#### Provided entries ####

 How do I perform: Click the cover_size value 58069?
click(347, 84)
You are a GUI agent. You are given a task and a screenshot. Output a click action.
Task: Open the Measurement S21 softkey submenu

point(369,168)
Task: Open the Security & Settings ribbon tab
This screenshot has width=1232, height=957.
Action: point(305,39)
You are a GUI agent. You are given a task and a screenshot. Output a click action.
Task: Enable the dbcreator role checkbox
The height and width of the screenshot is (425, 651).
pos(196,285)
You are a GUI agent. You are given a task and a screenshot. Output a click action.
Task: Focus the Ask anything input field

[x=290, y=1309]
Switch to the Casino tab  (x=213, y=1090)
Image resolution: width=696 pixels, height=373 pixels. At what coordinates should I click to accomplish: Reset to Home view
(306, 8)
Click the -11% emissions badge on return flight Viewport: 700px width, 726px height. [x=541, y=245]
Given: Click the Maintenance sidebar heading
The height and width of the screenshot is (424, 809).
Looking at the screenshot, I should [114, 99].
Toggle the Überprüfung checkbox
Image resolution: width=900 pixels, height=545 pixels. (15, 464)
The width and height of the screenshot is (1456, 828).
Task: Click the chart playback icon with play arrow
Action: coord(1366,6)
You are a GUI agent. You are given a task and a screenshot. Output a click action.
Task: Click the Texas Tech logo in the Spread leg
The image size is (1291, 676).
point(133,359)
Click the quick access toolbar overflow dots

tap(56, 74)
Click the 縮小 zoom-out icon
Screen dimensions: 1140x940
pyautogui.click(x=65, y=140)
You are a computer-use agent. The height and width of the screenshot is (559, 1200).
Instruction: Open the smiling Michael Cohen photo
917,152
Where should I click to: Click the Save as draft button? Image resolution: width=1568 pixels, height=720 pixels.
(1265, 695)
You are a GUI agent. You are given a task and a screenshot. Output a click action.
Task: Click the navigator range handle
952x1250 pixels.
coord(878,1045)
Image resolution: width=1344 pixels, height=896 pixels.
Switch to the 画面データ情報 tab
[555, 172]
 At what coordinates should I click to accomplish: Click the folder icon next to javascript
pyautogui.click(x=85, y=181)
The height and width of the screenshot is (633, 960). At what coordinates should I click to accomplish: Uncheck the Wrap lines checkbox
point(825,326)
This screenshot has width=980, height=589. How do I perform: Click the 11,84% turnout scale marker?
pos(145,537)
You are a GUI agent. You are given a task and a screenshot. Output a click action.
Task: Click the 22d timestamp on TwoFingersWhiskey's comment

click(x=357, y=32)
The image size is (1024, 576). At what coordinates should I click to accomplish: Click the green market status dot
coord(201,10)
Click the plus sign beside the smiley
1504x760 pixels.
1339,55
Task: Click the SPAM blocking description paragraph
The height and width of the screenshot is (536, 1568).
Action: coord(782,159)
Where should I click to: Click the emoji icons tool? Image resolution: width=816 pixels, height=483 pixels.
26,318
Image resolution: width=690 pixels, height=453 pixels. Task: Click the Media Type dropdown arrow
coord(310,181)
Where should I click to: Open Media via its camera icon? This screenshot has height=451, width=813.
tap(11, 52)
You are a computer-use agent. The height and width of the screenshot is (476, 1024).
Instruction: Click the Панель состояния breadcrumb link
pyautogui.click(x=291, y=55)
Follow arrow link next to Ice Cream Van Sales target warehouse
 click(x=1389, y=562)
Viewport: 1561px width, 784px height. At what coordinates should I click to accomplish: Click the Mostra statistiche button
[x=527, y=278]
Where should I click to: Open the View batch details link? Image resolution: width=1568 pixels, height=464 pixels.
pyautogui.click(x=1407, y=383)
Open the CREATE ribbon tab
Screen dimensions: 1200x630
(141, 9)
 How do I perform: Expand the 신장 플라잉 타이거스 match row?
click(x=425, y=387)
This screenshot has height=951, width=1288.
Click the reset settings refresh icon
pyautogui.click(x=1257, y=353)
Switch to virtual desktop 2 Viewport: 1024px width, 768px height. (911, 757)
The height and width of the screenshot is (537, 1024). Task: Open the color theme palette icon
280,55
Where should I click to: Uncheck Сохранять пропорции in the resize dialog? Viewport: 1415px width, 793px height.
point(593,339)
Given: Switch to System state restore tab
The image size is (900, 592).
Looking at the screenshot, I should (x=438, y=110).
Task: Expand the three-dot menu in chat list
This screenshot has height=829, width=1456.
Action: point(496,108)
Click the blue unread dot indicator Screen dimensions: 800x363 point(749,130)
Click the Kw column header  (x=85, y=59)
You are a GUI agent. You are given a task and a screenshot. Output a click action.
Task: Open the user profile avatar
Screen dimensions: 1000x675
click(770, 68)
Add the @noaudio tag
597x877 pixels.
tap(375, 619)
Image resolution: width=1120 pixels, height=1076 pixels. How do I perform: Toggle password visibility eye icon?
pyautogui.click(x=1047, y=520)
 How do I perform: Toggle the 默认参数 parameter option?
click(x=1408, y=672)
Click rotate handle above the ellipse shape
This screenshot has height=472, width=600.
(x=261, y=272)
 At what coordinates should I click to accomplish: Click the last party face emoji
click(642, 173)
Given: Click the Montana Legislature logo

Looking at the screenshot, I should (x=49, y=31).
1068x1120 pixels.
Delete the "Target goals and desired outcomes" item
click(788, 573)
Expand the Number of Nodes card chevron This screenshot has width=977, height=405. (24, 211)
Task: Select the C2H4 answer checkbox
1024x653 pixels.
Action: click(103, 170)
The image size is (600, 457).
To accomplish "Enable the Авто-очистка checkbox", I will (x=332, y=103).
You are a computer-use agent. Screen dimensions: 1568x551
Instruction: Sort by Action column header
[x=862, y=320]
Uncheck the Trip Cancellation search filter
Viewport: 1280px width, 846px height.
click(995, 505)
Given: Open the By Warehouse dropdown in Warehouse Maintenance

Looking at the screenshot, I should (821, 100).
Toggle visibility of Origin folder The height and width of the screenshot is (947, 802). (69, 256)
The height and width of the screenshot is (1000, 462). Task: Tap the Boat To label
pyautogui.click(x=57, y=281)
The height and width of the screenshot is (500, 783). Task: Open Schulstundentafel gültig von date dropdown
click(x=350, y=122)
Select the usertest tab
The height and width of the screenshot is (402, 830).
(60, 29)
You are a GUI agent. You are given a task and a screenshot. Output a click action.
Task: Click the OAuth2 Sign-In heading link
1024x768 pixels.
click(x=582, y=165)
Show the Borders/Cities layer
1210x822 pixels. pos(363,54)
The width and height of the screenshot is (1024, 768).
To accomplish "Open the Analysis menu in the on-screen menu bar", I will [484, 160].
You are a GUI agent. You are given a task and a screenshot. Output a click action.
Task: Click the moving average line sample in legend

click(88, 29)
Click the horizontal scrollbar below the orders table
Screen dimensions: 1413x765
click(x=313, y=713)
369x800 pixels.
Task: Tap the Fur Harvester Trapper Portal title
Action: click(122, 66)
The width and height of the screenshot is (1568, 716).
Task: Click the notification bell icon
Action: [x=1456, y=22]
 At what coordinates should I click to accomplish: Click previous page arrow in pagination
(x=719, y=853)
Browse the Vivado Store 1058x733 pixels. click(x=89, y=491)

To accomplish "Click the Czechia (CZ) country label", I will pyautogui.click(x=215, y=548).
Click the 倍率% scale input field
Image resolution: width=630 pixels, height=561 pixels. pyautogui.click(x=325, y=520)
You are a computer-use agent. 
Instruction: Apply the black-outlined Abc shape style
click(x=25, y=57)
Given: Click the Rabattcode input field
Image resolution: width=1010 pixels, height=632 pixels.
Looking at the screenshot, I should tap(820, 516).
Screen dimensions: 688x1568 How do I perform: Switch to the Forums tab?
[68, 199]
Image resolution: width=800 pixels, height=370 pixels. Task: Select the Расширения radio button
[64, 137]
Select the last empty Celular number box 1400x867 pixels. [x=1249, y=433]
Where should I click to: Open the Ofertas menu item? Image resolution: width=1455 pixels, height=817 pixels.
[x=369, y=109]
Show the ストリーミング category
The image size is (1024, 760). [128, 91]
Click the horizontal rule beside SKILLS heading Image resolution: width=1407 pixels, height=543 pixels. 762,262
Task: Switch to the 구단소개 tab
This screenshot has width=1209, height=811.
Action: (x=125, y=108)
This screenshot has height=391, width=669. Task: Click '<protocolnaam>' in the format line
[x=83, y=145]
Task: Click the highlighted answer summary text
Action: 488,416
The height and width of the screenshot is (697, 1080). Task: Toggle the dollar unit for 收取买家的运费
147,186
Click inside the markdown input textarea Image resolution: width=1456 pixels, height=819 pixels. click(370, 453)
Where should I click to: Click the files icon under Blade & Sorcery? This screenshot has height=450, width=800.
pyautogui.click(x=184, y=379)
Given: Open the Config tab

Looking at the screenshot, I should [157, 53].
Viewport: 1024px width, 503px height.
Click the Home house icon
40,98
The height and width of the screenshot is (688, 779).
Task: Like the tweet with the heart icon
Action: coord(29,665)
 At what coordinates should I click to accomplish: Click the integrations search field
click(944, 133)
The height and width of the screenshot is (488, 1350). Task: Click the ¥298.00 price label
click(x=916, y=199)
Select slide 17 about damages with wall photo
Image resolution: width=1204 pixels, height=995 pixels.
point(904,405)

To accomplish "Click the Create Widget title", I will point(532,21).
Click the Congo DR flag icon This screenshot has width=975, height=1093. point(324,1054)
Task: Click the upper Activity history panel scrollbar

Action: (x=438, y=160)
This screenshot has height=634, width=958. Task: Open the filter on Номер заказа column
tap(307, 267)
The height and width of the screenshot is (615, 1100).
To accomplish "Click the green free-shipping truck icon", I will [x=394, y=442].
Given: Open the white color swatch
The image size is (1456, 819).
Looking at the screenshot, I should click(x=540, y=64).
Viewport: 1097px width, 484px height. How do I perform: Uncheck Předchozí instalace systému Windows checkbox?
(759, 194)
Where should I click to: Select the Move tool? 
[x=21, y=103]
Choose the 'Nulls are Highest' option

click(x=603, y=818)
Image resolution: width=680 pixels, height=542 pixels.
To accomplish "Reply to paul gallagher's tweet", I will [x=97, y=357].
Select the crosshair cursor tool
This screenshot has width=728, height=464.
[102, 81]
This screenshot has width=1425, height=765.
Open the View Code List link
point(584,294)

####

- Work required:
What lines of the material above hold the string "computer"? Please copy them.

- Result:
You are a computer-use agent. The height and width of the screenshot is (559, 1200).
You are a computer-use agent. The height and width of the screenshot is (476, 1024).
You are a computer-use agent. Screen dimensions: 1568x551
You are a computer-use agent. 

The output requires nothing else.